A vision is a mental image of what organizations and leaders want to create in the future. It should reflect what is important and what we care about most. If used correctly, the 2020 Plan would be the framework that guides the actions and decisions of our leaders; nonetheless, it can and will become nothing more than empty promises and a doorstop if we do not follow through with actual decisions and actions that address and improve our quality of life here in Kern County. Our future -- our children, our grandchildren and our community-at-large -- deserve better than that.
Dr. Michelle McLean is the former principal of Horace Mann Elementary School. She is the author of several books on education.
DEMAND MORE FROM
NEW HOME BUILDERS
There was a time, like it or not, in which this area was extremely hungry for growth. The city, county and private industry did much to encourage that growth, even though that appeared, at least to me, to be less demanding of developers than I think appropriate.

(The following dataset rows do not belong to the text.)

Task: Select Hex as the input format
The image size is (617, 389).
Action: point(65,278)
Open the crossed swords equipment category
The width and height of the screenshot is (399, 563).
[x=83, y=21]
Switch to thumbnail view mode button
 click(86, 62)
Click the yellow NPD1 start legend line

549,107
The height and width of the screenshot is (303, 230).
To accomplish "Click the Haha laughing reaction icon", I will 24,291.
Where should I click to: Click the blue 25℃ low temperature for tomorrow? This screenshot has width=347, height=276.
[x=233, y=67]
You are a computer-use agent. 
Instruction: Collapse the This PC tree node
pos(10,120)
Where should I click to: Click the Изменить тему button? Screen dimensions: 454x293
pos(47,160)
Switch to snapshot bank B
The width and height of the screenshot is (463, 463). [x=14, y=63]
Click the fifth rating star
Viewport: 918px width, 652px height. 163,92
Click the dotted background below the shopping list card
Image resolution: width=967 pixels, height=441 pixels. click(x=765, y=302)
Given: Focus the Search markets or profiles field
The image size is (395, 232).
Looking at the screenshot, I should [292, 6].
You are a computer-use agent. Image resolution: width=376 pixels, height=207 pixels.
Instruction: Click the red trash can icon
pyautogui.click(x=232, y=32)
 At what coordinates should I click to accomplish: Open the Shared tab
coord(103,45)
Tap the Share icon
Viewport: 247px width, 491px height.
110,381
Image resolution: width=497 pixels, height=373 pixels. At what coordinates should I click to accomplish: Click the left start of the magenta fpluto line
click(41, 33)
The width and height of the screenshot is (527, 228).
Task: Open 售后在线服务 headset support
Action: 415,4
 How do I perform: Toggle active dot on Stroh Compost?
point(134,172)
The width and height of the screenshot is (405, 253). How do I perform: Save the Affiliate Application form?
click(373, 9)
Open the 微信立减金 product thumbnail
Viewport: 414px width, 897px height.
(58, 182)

As an example, in the northwest, the site of very significant growth, we have parks that are not built for lack of funding -- meaning that developers were allowed to build without providing adequate infrastructure.
Things have now changed, at least as to housing. Today the cost of living in Los Angeles and environs is so high that we are experiencing enormous growth. If there was ever a time for governmental entities to demand high quality development with complete infra-structure support, the time is now.
This is the time to ensure both new homeowners' and the existing population's quality of life by providing parks, schools and the like.
David B. Stanton is a semi-retired Bakersfield attorney.